Robust daily satellite sea surface salinity reconstruction using deep learning in low-salinity coastal regions

Abstract

Spatiotemporally continuous sea surface salinity (SSS) is essential for monitoring rapid changes in the physical and biogeochemical characteristics of oceans and plays a crucial role in effective coastal environment management. Traditional physics-based SSS methods often oversmoothed salinity variations and struggle to capture sharp gradients, leading to reduced accuracy in river-dominated areas. In addition, the long revisit times of satellite data limit real-time monitoring. To address these challenges, we propose the multi-scale aware interpolation network (MAIN), a self-supervised deep neural network designed to generate near-real-time, gap-free daily SSS data without relying on future observations.

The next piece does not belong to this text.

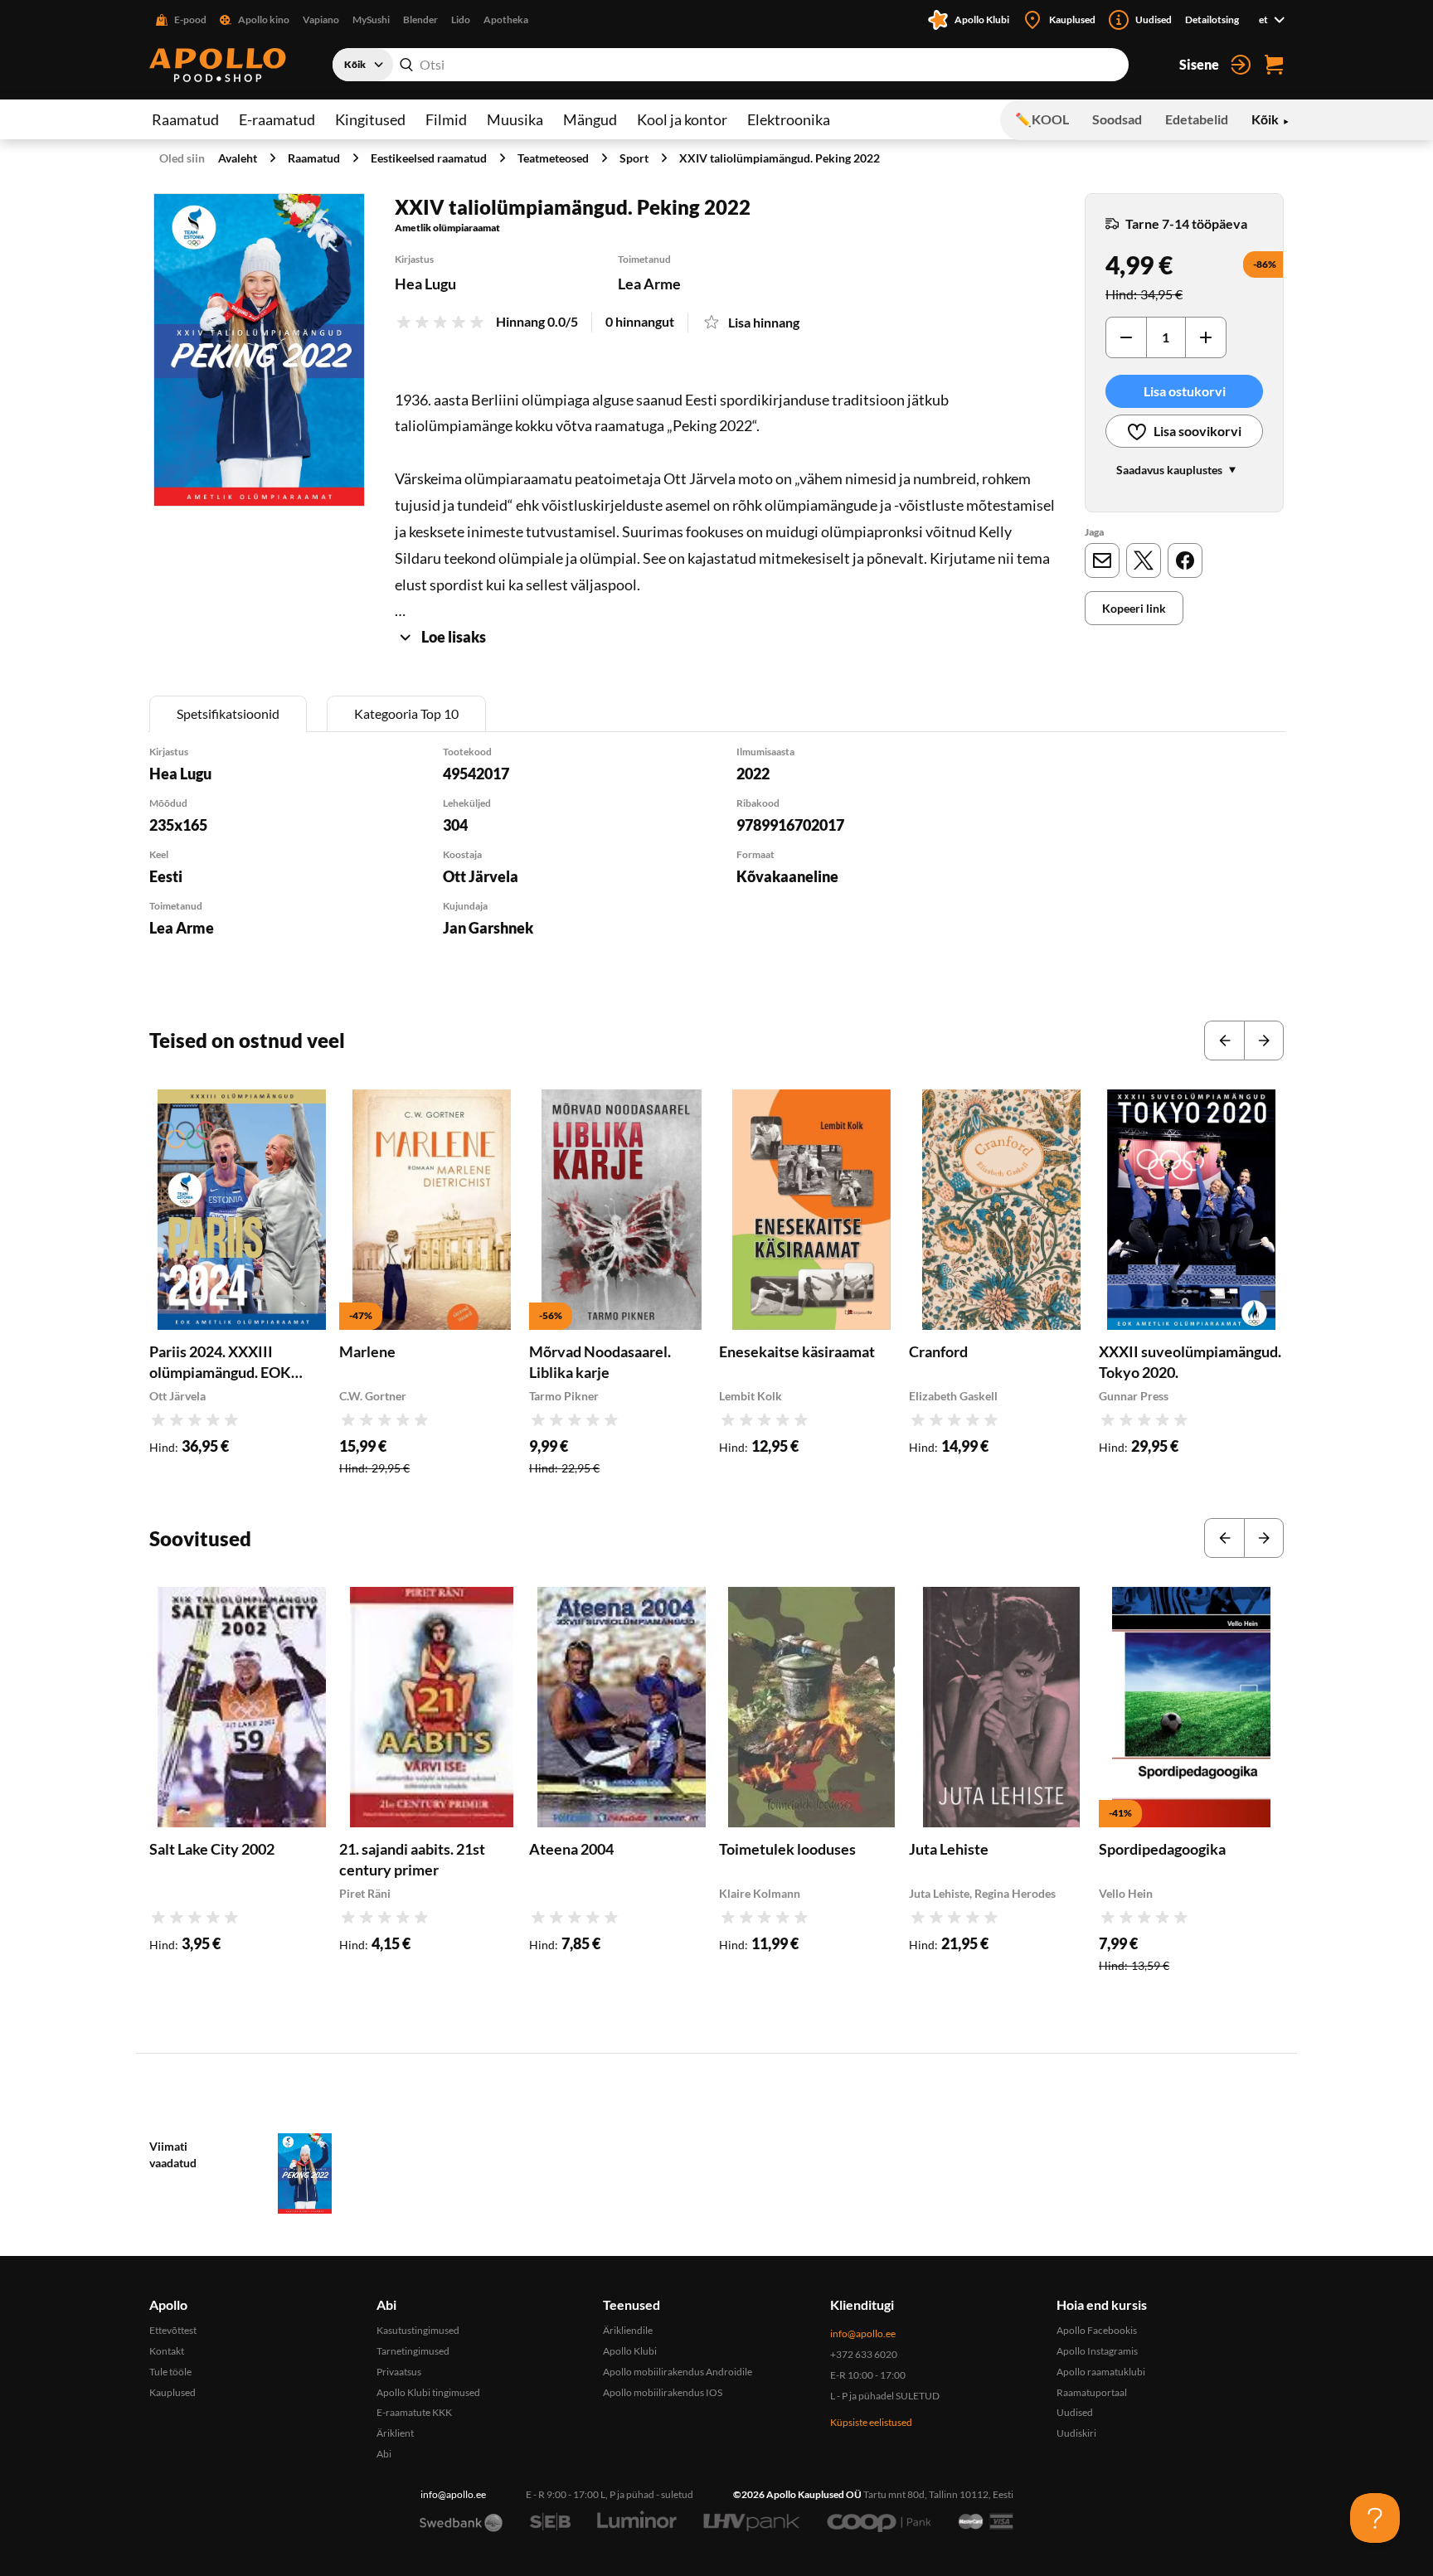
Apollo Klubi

The input data consisted of soil moisture active passive (SMAP) L2B swath data and the bias-corrected SMAP data that were enhanced using in situ measurements. Validation against in situ measurements and existing satellite-derived SSS products demonstrates that MAIN significantly improves salinity estimation accuracy. In the Amazon region, operational products showed a root mean square error (RMSE) of 1.04 psu, while MAIN reduced this to 0.71 psu. In the East Asian region, the RMSE for operational products was 0.64 psu, whereas MAIN improved it to 0.51 psu. Feature representation analysis revealed that MAIN effectively captured the spatial expansion of low-salinity water over time and significantly reduced the salt-and-pepper noise typically associated with L-band measurements. These findings demonstrate that MAIN is a robust and scalable framework that enhances gap-free SSS estimation, offering new opportunities for monitoring transient oceanic processes in diverse marine environments.